• SET TASK: Show every line of the items that contains the string "arrow".

Collected data:
------------------------------------------------
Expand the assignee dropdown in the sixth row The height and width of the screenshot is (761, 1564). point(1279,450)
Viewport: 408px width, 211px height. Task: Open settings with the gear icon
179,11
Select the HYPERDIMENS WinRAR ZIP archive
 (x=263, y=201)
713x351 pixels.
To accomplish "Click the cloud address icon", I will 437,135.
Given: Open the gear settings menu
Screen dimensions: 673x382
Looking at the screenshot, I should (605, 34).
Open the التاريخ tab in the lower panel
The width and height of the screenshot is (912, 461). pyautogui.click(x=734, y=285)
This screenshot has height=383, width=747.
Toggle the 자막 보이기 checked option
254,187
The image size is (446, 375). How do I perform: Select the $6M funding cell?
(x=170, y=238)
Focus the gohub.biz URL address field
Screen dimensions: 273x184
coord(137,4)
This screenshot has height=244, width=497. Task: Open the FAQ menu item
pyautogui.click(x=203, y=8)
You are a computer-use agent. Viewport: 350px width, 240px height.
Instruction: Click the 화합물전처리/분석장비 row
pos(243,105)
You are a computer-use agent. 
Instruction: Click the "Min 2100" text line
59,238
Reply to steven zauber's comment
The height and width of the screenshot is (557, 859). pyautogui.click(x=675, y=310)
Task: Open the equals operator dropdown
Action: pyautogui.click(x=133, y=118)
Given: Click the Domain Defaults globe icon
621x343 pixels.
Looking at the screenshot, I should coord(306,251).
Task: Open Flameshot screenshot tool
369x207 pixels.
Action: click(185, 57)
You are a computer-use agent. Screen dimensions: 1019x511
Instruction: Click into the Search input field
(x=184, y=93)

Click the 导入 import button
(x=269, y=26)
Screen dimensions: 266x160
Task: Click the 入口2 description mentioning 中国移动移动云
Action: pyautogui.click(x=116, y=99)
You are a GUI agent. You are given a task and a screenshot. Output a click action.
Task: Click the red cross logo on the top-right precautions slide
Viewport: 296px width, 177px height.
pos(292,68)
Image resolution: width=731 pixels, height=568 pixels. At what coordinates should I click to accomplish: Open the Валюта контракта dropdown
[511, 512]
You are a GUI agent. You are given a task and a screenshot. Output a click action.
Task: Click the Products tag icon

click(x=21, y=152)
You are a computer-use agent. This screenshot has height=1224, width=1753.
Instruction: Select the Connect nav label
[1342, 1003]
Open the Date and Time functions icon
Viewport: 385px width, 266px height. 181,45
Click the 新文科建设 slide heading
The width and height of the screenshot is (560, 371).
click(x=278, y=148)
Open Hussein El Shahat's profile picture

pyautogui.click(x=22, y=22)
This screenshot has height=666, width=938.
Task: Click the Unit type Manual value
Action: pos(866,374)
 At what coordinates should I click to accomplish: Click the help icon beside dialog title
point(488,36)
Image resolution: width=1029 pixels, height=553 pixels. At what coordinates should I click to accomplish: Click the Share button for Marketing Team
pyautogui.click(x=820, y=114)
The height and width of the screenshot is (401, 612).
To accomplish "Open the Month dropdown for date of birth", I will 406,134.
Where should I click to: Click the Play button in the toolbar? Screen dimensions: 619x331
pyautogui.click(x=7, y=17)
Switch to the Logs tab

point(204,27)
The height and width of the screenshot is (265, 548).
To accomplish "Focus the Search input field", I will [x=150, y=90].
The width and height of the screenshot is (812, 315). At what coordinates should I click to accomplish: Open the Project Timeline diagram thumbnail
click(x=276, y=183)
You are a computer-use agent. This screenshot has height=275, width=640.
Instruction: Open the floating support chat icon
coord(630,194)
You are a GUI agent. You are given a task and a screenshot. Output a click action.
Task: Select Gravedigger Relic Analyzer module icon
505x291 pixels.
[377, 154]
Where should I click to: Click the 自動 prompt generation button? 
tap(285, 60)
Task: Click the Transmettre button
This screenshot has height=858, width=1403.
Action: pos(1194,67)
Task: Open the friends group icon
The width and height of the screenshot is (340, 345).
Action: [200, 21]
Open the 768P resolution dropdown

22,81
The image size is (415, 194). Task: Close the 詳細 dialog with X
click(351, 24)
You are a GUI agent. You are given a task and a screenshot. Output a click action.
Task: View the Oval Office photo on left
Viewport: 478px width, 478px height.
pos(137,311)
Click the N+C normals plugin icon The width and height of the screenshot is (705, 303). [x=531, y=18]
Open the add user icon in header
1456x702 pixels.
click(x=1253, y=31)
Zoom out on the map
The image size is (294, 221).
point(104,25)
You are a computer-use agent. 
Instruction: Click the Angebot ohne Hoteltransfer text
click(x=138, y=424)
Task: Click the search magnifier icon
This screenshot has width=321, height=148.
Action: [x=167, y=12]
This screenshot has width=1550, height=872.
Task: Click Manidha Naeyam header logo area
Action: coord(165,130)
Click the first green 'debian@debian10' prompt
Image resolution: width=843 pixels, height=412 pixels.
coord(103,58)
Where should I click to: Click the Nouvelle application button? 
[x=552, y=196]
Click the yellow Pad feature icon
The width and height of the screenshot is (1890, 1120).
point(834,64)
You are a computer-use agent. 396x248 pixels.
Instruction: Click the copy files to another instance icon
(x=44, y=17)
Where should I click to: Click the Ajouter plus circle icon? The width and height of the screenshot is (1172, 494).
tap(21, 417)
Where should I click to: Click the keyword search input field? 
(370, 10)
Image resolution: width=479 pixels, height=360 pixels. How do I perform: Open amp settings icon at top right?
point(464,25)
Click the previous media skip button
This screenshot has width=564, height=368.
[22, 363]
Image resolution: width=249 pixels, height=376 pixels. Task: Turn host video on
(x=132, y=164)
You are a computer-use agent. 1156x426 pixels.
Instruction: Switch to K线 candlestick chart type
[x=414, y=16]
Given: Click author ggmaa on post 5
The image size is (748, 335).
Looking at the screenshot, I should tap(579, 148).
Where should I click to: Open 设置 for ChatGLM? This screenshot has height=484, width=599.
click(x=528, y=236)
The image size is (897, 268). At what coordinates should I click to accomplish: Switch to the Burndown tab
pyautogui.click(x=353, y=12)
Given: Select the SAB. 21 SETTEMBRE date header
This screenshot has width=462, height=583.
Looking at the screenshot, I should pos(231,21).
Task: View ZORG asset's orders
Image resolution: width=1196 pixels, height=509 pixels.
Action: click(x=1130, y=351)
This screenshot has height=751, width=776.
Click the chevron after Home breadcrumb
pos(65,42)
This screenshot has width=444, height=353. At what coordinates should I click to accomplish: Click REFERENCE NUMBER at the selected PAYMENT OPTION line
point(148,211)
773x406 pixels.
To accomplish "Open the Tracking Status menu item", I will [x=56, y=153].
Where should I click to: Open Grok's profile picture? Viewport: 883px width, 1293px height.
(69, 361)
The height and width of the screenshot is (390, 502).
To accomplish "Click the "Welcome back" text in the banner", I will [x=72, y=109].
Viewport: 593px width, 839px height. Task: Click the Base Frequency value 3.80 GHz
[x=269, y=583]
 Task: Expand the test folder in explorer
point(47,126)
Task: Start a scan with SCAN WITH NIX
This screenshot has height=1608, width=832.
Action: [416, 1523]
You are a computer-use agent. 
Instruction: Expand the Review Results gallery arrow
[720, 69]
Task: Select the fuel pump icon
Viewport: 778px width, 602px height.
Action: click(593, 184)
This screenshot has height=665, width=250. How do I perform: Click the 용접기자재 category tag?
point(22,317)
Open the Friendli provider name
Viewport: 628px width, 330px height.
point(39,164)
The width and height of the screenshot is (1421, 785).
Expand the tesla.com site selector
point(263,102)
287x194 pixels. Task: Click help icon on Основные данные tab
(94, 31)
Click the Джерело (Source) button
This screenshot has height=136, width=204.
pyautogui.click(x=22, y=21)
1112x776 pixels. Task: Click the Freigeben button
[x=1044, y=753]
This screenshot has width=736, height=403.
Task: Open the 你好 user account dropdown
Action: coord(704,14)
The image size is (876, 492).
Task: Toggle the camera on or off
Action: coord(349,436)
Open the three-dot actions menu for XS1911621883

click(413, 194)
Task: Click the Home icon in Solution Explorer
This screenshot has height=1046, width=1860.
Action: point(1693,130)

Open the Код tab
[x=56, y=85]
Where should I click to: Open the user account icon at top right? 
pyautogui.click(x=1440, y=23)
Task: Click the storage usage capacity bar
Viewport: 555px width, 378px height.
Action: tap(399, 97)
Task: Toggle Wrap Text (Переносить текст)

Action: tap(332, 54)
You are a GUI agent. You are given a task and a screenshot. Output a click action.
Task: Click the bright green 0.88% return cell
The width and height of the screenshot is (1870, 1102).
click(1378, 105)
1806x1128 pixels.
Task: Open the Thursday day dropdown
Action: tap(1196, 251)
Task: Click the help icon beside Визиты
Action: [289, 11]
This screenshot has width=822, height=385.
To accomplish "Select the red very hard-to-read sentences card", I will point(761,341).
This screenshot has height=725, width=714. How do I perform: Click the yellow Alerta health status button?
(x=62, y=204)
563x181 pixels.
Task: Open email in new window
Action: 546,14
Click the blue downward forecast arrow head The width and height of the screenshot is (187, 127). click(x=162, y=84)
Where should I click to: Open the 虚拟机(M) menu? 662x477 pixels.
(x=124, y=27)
------------------------------------------------
• PROBLEM SOLUTION:
Instruction: Expand the Review Results gallery arrow
Click the blue downward forecast arrow head The width and height of the screenshot is (187, 127). click(x=162, y=84)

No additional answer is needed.